Thanks to NetGalley and HMH Books for Young Readers for providing an eARC in exchange for an honest review.
Release Date: March 28th, 2017
Synopsis: Much like Lin-Manuel Miranda did in Hamilton, the New York Times best-selling author David Elliott turns a classic on its head in form and approach, updating the timeless story of Theseus and the Minotaur for a new generation. A rough, rowdy, and darkly comedic young adult retelling in verse, Bull will have readers reevaluating one of mythology’s most infamous monsters.
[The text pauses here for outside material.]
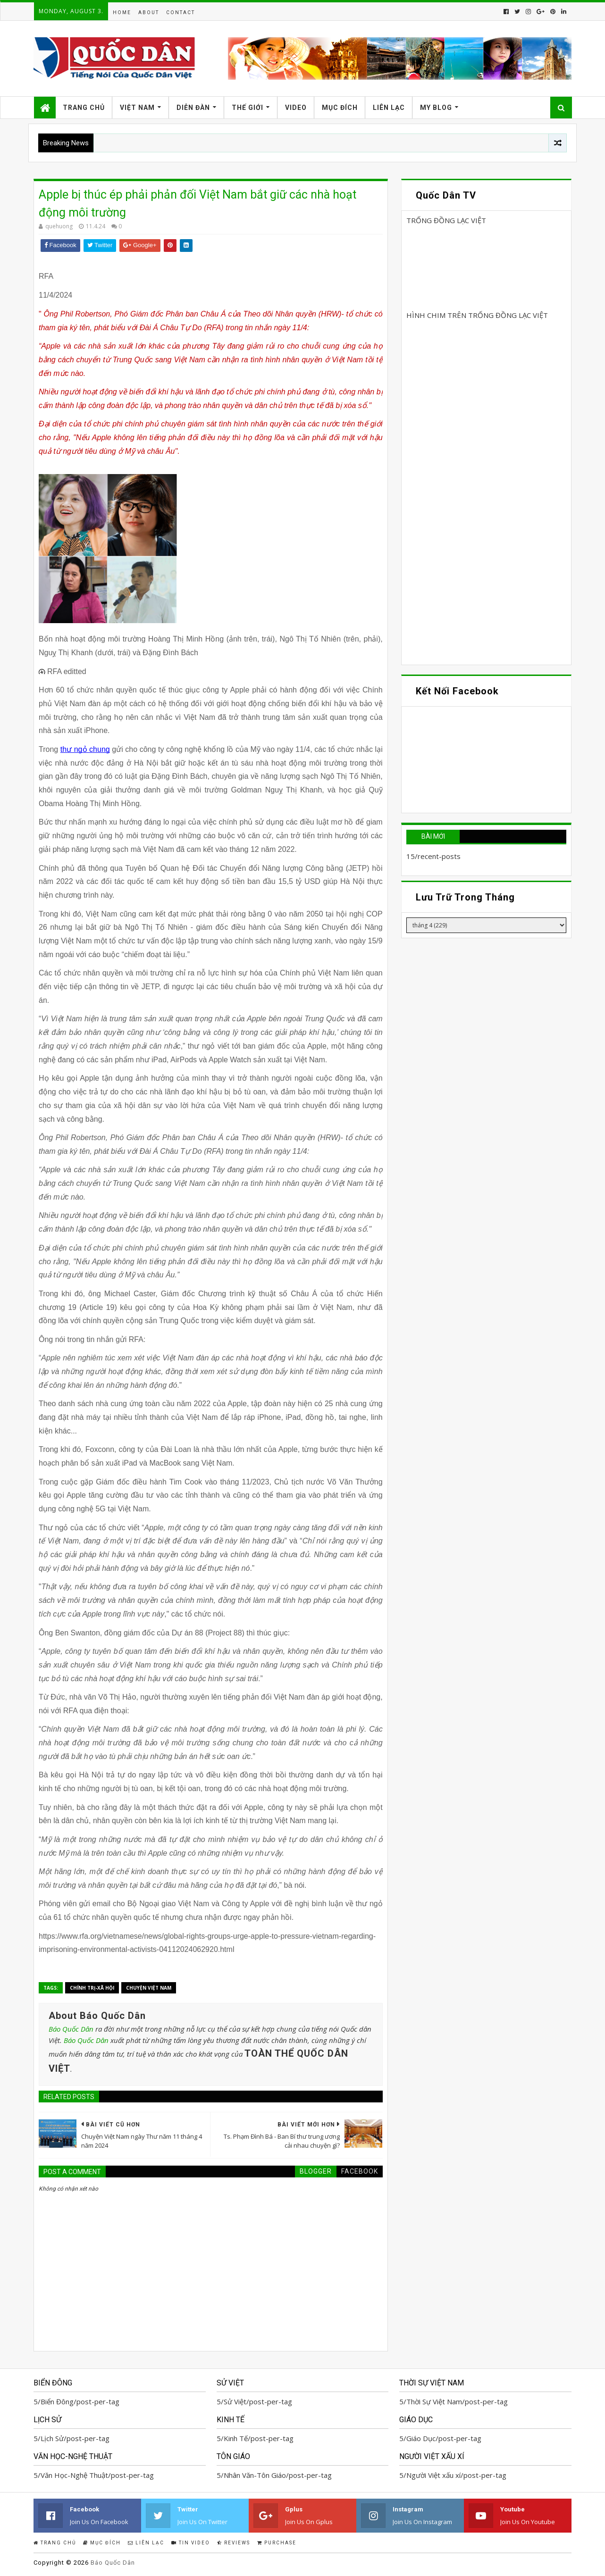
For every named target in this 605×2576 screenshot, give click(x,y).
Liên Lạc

I wasn’t quite sure what to expect from Bull, but I love David Elliott and anything to do with Greek Mythology, so I knew I had to read this. While I don’t think this will be for everyone, I found it to be both hysterically funny as well as touching and I thoroughly enjoyed it. As the synopsis says, the story is told entirely in verse which takes you a little while to get used to if you haven’t read this style of writing. David Elliott really does a great job with the concept and uses a different style for each character. The humor is provided by Poseidon who is arrogant and snarky yet you can’t help but reluctantly liking him even if he does ruin people’s lives. While this is basically a modernization of the classic story of the Minotaur, what I really loved about this, was that you actually got to hear from him. Asterion is basically doomed from birth through no fault of his own and his voice particularly comes across as both tragic and beautiful. Just to give you an example, here’s a passage from when he’s 14:
I wonder if I’ll ever understand
What I am or what one day I’ll be.
A gross monstrosity?
Minos says I’m nothing more than Nothing.
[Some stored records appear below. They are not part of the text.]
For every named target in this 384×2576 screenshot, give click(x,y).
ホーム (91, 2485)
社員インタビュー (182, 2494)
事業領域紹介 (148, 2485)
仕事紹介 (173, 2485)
Can Nothing take a form and call it me?
But Nothing is ever what it seems.
Watch Nothing laugh.
See Nothing cry.
Hear Nothing scream.
Yep. My heart broke for him at that point. I also loved the relationship between him and his half-sister Ariadne who is determined to rescue him from the maze. Bull is a fast read (I finished it in less than an hour), that I think will appeal to older teens and adults who enjoy Greek Mythology. It perfectly captures the mercilessness of Poseidon, the fury of Minos, the insanity of Pasiphae and the self-loathing of Asterion. Because of the original subject matter and some fairly salty language, I recommend this for high-schoolers and older.